REQUIRED WORK: Extract the entries in their exact form.

(Collected data entries)
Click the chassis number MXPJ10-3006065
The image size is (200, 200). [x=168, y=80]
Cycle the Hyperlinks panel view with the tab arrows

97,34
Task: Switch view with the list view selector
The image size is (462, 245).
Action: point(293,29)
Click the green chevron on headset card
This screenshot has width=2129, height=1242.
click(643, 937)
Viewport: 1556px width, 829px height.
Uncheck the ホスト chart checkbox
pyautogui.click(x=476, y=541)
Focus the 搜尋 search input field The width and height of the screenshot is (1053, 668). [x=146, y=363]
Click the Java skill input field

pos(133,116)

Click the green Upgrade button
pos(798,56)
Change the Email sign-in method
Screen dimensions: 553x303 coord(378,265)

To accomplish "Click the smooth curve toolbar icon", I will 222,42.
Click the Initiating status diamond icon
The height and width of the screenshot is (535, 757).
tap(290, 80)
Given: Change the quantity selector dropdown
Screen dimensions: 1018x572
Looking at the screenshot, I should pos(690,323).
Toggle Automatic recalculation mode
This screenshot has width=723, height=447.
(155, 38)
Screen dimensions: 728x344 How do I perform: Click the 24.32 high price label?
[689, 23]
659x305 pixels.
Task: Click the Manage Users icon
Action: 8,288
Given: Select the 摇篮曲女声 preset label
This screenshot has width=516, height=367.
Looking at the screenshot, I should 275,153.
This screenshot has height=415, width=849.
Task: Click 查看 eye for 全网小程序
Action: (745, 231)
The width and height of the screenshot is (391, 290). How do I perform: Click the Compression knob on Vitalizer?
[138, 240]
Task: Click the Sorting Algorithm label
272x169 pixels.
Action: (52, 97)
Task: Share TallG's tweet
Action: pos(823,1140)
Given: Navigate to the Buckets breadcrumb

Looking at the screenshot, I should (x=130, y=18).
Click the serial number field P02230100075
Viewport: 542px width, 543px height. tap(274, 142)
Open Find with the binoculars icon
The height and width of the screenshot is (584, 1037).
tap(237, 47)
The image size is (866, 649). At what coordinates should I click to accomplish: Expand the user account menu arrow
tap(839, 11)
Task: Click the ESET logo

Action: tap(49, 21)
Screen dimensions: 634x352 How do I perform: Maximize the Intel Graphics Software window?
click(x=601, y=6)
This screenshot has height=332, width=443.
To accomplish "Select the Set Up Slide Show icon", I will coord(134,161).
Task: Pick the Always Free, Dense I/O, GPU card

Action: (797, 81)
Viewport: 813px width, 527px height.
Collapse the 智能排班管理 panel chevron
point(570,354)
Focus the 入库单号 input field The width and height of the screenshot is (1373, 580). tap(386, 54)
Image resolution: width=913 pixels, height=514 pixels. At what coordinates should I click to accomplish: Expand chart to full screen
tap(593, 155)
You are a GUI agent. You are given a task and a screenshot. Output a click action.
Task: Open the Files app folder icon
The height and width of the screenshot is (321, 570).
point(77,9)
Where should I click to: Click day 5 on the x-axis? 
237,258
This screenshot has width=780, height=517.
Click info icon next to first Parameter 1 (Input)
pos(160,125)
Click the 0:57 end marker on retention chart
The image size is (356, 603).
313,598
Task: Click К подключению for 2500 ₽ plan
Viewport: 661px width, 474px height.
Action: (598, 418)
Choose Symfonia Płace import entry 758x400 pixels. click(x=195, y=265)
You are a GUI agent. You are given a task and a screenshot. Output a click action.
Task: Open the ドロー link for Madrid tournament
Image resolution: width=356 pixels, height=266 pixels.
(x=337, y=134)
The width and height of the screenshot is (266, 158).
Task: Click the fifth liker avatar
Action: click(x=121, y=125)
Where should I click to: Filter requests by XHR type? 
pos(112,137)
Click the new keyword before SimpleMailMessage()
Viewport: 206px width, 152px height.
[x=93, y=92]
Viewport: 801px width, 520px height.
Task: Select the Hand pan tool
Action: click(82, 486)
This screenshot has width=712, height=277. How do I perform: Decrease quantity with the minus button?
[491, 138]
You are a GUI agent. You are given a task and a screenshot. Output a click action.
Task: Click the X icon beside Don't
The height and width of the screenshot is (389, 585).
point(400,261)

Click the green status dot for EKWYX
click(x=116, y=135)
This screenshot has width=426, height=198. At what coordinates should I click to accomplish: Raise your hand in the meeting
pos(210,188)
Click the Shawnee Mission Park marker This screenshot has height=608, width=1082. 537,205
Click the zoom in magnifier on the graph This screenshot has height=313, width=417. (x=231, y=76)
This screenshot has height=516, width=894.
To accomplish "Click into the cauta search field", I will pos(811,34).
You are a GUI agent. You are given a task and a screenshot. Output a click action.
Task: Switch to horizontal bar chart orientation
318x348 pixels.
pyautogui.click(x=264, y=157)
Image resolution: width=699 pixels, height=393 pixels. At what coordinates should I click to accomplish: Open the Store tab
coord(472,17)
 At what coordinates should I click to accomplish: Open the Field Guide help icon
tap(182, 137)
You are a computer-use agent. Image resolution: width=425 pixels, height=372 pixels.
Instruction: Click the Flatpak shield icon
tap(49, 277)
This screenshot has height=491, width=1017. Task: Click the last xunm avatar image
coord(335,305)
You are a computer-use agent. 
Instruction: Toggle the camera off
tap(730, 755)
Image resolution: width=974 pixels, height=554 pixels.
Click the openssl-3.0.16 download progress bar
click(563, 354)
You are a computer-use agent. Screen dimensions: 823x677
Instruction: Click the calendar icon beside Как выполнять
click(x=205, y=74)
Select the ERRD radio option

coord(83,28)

TASK ANSWER:
Click the chassis number MXPJ10-3006065
The image size is (200, 200). [x=168, y=80]
Cycle the Hyperlinks panel view with the tab arrows

97,34
Task: Switch view with the list view selector
The image size is (462, 245).
Action: point(293,29)
Click the green chevron on headset card
This screenshot has width=2129, height=1242.
click(643, 937)
Viewport: 1556px width, 829px height.
Uncheck the ホスト chart checkbox
pyautogui.click(x=476, y=541)
Focus the 搜尋 search input field The width and height of the screenshot is (1053, 668). [x=146, y=363]
Click the Java skill input field

pos(133,116)

Click the green Upgrade button
pos(798,56)
Change the Email sign-in method
Screen dimensions: 553x303 coord(378,265)

To accomplish "Click the smooth curve toolbar icon", I will 222,42.
Click the Initiating status diamond icon
The height and width of the screenshot is (535, 757).
tap(290, 80)
Given: Change the quantity selector dropdown
Screen dimensions: 1018x572
Looking at the screenshot, I should pos(690,323).
Toggle Automatic recalculation mode
This screenshot has width=723, height=447.
(155, 38)
Screen dimensions: 728x344 How do I perform: Click the 24.32 high price label?
[689, 23]
659x305 pixels.
Task: Click the Manage Users icon
Action: 8,288
Given: Select the 摇篮曲女声 preset label
This screenshot has width=516, height=367.
Looking at the screenshot, I should 275,153.
This screenshot has height=415, width=849.
Task: Click 查看 eye for 全网小程序
Action: (745, 231)
The width and height of the screenshot is (391, 290). How do I perform: Click the Compression knob on Vitalizer?
[138, 240]
Task: Click the Sorting Algorithm label
272x169 pixels.
Action: (52, 97)
Task: Share TallG's tweet
Action: pos(823,1140)
Given: Navigate to the Buckets breadcrumb

Looking at the screenshot, I should (x=130, y=18).
Click the serial number field P02230100075
Viewport: 542px width, 543px height. tap(274, 142)
Open Find with the binoculars icon
The height and width of the screenshot is (584, 1037).
tap(237, 47)
The image size is (866, 649). At what coordinates should I click to accomplish: Expand the user account menu arrow
tap(839, 11)
Task: Click the ESET logo

Action: tap(49, 21)
Screen dimensions: 634x352 How do I perform: Maximize the Intel Graphics Software window?
click(x=601, y=6)
This screenshot has height=332, width=443.
To accomplish "Select the Set Up Slide Show icon", I will coord(134,161).
Task: Pick the Always Free, Dense I/O, GPU card

Action: (797, 81)
Viewport: 813px width, 527px height.
Collapse the 智能排班管理 panel chevron
point(570,354)
Focus the 入库单号 input field The width and height of the screenshot is (1373, 580). tap(386, 54)
Image resolution: width=913 pixels, height=514 pixels. At what coordinates should I click to accomplish: Expand chart to full screen
tap(593, 155)
You are a GUI agent. You are given a task and a screenshot. Output a click action.
Task: Open the Files app folder icon
The height and width of the screenshot is (321, 570).
point(77,9)
Where should I click to: Click day 5 on the x-axis? 
237,258
This screenshot has width=780, height=517.
Click info icon next to first Parameter 1 (Input)
pos(160,125)
Click the 0:57 end marker on retention chart
The image size is (356, 603).
313,598
Task: Click К подключению for 2500 ₽ plan
Viewport: 661px width, 474px height.
Action: (598, 418)
Choose Symfonia Płace import entry 758x400 pixels. click(x=195, y=265)
You are a GUI agent. You are given a task and a screenshot. Output a click action.
Task: Open the ドロー link for Madrid tournament
Image resolution: width=356 pixels, height=266 pixels.
(x=337, y=134)
The width and height of the screenshot is (266, 158).
Task: Click the fifth liker avatar
Action: click(x=121, y=125)
Where should I click to: Filter requests by XHR type? 
pos(112,137)
Click the new keyword before SimpleMailMessage()
Viewport: 206px width, 152px height.
[x=93, y=92]
Viewport: 801px width, 520px height.
Task: Select the Hand pan tool
Action: click(82, 486)
This screenshot has width=712, height=277. How do I perform: Decrease quantity with the minus button?
[491, 138]
You are a GUI agent. You are given a task and a screenshot. Output a click action.
Task: Click the X icon beside Don't
The height and width of the screenshot is (389, 585).
point(400,261)

Click the green status dot for EKWYX
click(x=116, y=135)
This screenshot has width=426, height=198. At what coordinates should I click to accomplish: Raise your hand in the meeting
pos(210,188)
Click the Shawnee Mission Park marker This screenshot has height=608, width=1082. 537,205
Click the zoom in magnifier on the graph This screenshot has height=313, width=417. (x=231, y=76)
This screenshot has height=516, width=894.
To accomplish "Click into the cauta search field", I will pos(811,34).
You are a GUI agent. You are given a task and a screenshot. Output a click action.
Task: Switch to horizontal bar chart orientation
318x348 pixels.
pyautogui.click(x=264, y=157)
Image resolution: width=699 pixels, height=393 pixels. At what coordinates should I click to accomplish: Open the Store tab
coord(472,17)
 At what coordinates should I click to accomplish: Open the Field Guide help icon
tap(182, 137)
You are a computer-use agent. Image resolution: width=425 pixels, height=372 pixels.
Instruction: Click the Flatpak shield icon
tap(49, 277)
This screenshot has height=491, width=1017. Task: Click the last xunm avatar image
coord(335,305)
You are a computer-use agent. 
Instruction: Toggle the camera off
tap(730, 755)
Image resolution: width=974 pixels, height=554 pixels.
Click the openssl-3.0.16 download progress bar
click(563, 354)
You are a computer-use agent. Screen dimensions: 823x677
Instruction: Click the calendar icon beside Как выполнять
click(x=205, y=74)
Select the ERRD radio option

coord(83,28)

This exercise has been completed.